Retype each record exactly.

Provided information ->
[Start of section]
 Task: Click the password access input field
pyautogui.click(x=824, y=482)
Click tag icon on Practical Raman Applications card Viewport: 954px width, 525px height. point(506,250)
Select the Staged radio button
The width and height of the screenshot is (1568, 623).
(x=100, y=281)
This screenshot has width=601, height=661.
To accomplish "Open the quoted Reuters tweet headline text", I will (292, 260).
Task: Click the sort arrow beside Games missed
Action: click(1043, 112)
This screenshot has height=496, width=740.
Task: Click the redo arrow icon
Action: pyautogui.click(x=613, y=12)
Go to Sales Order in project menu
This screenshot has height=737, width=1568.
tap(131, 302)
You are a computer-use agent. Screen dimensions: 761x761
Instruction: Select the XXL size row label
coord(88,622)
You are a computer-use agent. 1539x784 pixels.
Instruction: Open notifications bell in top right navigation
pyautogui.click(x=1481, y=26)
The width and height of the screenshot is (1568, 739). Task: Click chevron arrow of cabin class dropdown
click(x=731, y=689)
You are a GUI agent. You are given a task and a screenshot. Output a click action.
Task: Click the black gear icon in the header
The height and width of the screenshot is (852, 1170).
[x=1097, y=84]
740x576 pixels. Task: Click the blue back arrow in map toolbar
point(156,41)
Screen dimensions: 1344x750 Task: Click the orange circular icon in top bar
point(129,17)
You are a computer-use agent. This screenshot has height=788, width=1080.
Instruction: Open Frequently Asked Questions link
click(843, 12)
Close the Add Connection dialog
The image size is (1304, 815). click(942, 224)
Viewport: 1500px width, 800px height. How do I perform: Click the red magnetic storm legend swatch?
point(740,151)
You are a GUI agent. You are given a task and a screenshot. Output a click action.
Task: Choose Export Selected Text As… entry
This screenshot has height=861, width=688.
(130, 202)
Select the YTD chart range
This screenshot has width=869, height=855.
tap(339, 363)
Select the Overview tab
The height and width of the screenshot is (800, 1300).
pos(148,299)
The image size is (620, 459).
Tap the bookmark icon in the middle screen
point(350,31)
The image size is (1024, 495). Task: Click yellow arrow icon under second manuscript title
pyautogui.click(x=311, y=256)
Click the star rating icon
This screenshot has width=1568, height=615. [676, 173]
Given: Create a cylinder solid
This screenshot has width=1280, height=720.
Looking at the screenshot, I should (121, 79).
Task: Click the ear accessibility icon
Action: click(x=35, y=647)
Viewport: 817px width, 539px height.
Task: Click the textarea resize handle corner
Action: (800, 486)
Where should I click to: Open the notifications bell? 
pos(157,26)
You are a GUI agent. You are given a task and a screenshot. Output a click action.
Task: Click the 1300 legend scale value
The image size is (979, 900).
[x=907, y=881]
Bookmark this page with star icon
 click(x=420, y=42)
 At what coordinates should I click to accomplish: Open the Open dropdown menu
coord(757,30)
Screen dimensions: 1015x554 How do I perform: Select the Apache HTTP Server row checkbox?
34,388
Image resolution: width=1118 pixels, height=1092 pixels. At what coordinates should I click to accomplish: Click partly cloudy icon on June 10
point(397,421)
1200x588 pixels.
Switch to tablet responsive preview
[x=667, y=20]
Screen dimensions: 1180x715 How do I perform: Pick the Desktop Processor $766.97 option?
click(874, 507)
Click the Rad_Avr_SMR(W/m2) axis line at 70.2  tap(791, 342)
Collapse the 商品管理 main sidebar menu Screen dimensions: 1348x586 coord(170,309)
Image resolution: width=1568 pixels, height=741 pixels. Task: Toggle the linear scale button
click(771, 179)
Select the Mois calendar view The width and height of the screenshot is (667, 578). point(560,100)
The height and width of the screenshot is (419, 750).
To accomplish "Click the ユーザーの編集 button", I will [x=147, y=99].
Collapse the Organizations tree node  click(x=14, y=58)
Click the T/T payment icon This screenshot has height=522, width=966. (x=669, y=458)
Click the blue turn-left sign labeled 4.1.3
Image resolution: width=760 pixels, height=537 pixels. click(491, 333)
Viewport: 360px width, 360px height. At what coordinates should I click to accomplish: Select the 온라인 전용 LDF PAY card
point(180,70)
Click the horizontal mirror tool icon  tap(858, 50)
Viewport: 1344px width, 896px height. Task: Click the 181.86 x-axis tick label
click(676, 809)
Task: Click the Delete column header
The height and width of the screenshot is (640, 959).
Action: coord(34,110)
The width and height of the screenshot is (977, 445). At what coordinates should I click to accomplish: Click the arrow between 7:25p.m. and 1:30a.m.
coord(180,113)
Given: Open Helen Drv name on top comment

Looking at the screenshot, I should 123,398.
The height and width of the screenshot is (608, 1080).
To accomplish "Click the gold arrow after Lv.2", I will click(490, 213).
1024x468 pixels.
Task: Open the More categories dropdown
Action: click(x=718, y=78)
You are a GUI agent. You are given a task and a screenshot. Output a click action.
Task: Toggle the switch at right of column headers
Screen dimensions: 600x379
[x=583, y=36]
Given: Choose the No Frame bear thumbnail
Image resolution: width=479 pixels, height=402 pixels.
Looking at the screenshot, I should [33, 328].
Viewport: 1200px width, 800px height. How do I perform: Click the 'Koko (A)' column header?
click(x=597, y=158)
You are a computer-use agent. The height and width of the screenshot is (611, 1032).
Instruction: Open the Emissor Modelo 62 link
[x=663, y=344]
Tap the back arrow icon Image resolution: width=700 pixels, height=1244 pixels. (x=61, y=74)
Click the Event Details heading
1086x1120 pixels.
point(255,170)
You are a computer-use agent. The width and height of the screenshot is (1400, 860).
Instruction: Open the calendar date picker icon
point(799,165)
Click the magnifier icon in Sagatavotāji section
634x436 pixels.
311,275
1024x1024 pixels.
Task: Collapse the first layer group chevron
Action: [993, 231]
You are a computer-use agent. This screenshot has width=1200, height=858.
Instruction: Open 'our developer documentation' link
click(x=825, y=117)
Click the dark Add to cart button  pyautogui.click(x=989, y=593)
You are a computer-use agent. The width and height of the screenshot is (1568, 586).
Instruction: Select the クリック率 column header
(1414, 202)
[End of section]
Solved problem ->
 Task: Click the password access input field
pyautogui.click(x=824, y=482)
Click tag icon on Practical Raman Applications card Viewport: 954px width, 525px height. point(506,250)
Select the Staged radio button
The width and height of the screenshot is (1568, 623).
(x=100, y=281)
This screenshot has width=601, height=661.
To accomplish "Open the quoted Reuters tweet headline text", I will (292, 260).
Task: Click the sort arrow beside Games missed
Action: click(1043, 112)
This screenshot has height=496, width=740.
Task: Click the redo arrow icon
Action: pyautogui.click(x=613, y=12)
Go to Sales Order in project menu
This screenshot has height=737, width=1568.
tap(131, 302)
You are a computer-use agent. Screen dimensions: 761x761
Instruction: Select the XXL size row label
coord(88,622)
You are a computer-use agent. 1539x784 pixels.
Instruction: Open notifications bell in top right navigation
pyautogui.click(x=1481, y=26)
The width and height of the screenshot is (1568, 739). Task: Click chevron arrow of cabin class dropdown
click(x=731, y=689)
You are a GUI agent. You are given a task and a screenshot. Output a click action.
Task: Click the black gear icon in the header
The height and width of the screenshot is (852, 1170).
[x=1097, y=84]
740x576 pixels. Task: Click the blue back arrow in map toolbar
point(156,41)
Screen dimensions: 1344x750 Task: Click the orange circular icon in top bar
point(129,17)
You are a computer-use agent. This screenshot has height=788, width=1080.
Instruction: Open Frequently Asked Questions link
click(843, 12)
Close the Add Connection dialog
The image size is (1304, 815). click(942, 224)
Viewport: 1500px width, 800px height. How do I perform: Click the red magnetic storm legend swatch?
point(740,151)
You are a GUI agent. You are given a task and a screenshot. Output a click action.
Task: Choose Export Selected Text As… entry
This screenshot has height=861, width=688.
(130, 202)
Select the YTD chart range
This screenshot has width=869, height=855.
tap(339, 363)
Select the Overview tab
The height and width of the screenshot is (800, 1300).
pos(148,299)
The image size is (620, 459).
Tap the bookmark icon in the middle screen
point(350,31)
The image size is (1024, 495). Task: Click yellow arrow icon under second manuscript title
pyautogui.click(x=311, y=256)
Click the star rating icon
This screenshot has width=1568, height=615. [676, 173]
Given: Create a cylinder solid
This screenshot has width=1280, height=720.
Looking at the screenshot, I should (121, 79).
Task: Click the ear accessibility icon
Action: click(x=35, y=647)
Viewport: 817px width, 539px height.
Task: Click the textarea resize handle corner
Action: (800, 486)
Where should I click to: Open the notifications bell? 
pos(157,26)
You are a GUI agent. You are given a task and a screenshot. Output a click action.
Task: Click the 1300 legend scale value
The image size is (979, 900).
[x=907, y=881]
Bookmark this page with star icon
 click(x=420, y=42)
 At what coordinates should I click to accomplish: Open the Open dropdown menu
coord(757,30)
Screen dimensions: 1015x554 How do I perform: Select the Apache HTTP Server row checkbox?
34,388
Image resolution: width=1118 pixels, height=1092 pixels. At what coordinates should I click to accomplish: Click partly cloudy icon on June 10
point(397,421)
1200x588 pixels.
Switch to tablet responsive preview
[x=667, y=20]
Screen dimensions: 1180x715 How do I perform: Pick the Desktop Processor $766.97 option?
click(874, 507)
Click the Rad_Avr_SMR(W/m2) axis line at 70.2  tap(791, 342)
Collapse the 商品管理 main sidebar menu Screen dimensions: 1348x586 coord(170,309)
Image resolution: width=1568 pixels, height=741 pixels. Task: Toggle the linear scale button
click(771, 179)
Select the Mois calendar view The width and height of the screenshot is (667, 578). point(560,100)
The height and width of the screenshot is (419, 750).
To accomplish "Click the ユーザーの編集 button", I will [x=147, y=99].
Collapse the Organizations tree node  click(x=14, y=58)
Click the T/T payment icon This screenshot has height=522, width=966. (x=669, y=458)
Click the blue turn-left sign labeled 4.1.3
Image resolution: width=760 pixels, height=537 pixels. click(491, 333)
Viewport: 360px width, 360px height. At what coordinates should I click to accomplish: Select the 온라인 전용 LDF PAY card
point(180,70)
Click the horizontal mirror tool icon  tap(858, 50)
Viewport: 1344px width, 896px height. Task: Click the 181.86 x-axis tick label
click(676, 809)
Task: Click the Delete column header
The height and width of the screenshot is (640, 959).
Action: coord(34,110)
The width and height of the screenshot is (977, 445). At what coordinates should I click to accomplish: Click the arrow between 7:25p.m. and 1:30a.m.
coord(180,113)
Given: Open Helen Drv name on top comment

Looking at the screenshot, I should 123,398.
The height and width of the screenshot is (608, 1080).
To accomplish "Click the gold arrow after Lv.2", I will click(490, 213).
1024x468 pixels.
Task: Open the More categories dropdown
Action: click(x=718, y=78)
You are a GUI agent. You are given a task and a screenshot. Output a click action.
Task: Toggle the switch at right of column headers
Screen dimensions: 600x379
[x=583, y=36]
Given: Choose the No Frame bear thumbnail
Image resolution: width=479 pixels, height=402 pixels.
Looking at the screenshot, I should [33, 328].
Viewport: 1200px width, 800px height. How do I perform: Click the 'Koko (A)' column header?
click(x=597, y=158)
You are a computer-use agent. The height and width of the screenshot is (611, 1032).
Instruction: Open the Emissor Modelo 62 link
[x=663, y=344]
Tap the back arrow icon Image resolution: width=700 pixels, height=1244 pixels. (x=61, y=74)
Click the Event Details heading
1086x1120 pixels.
point(255,170)
You are a computer-use agent. The width and height of the screenshot is (1400, 860).
Instruction: Open the calendar date picker icon
point(799,165)
Click the magnifier icon in Sagatavotāji section
634x436 pixels.
311,275
1024x1024 pixels.
Task: Collapse the first layer group chevron
Action: [993, 231]
You are a computer-use agent. This screenshot has width=1200, height=858.
Instruction: Open 'our developer documentation' link
click(x=825, y=117)
Click the dark Add to cart button  pyautogui.click(x=989, y=593)
You are a computer-use agent. The width and height of the screenshot is (1568, 586).
Instruction: Select the クリック率 column header
(1414, 202)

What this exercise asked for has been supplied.